Schreiber boiled down the complexity of simulating air flow through microscopic channels created by the scales on the insect’s wing into a mathematical model for study. This should lead to an understanding of how the micro-configuration of a surface can affect fluid flow over that surface, helping determine how to manipulate the surface to reduce the drag over it.

“Ultimately, of course, the goal of the project is more than looking at butterflies,” Schreiber says. “But by studying butterflies, maybe we can come up with knowledge that can be applied to an engineering design such as an aircraft which requires less fuel to make its journey.”

Modeled scales placed on man-made wings could improve airflow in micro aerial vehicles, or MAVs, miniature, unmanned, aerial robots primarily used for military reconnaissance and surveillance purposes. With bio-inspired geometries on its wings, MAVs could carry a larger payload or use less fuel. Lang speculates that future solar cells, modeled after butterfly scales on wings, could one day provide energy and improve flight.

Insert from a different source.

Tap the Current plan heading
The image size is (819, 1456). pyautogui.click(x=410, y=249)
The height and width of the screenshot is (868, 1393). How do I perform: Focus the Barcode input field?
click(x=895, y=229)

The study of butterflies could lead to improvements in human-made flight, including possible improvements in micro-aerial vehicles.
The study of butterflies could lead to improvements in human-made flight, including possible improvements in micro-aerial vehicles.

For now, though, Lang hopes to fundamentally understand the advantages a butterfly gets from the scales on its wings.

“Innovations in the field of boundary layer control are needed to provide efficient methodologies to decrease drag and improve efficiency,” she says.

The study is funded by the National Science Foundation.

Dr. Lang is an associate professor of aerospace engineering and mechanics. Dr. Yoder is an associate professor of biological sciences in UA’s College of Arts and Sciences, and Dr. Schreiber is an associate professor of mechanical engineering.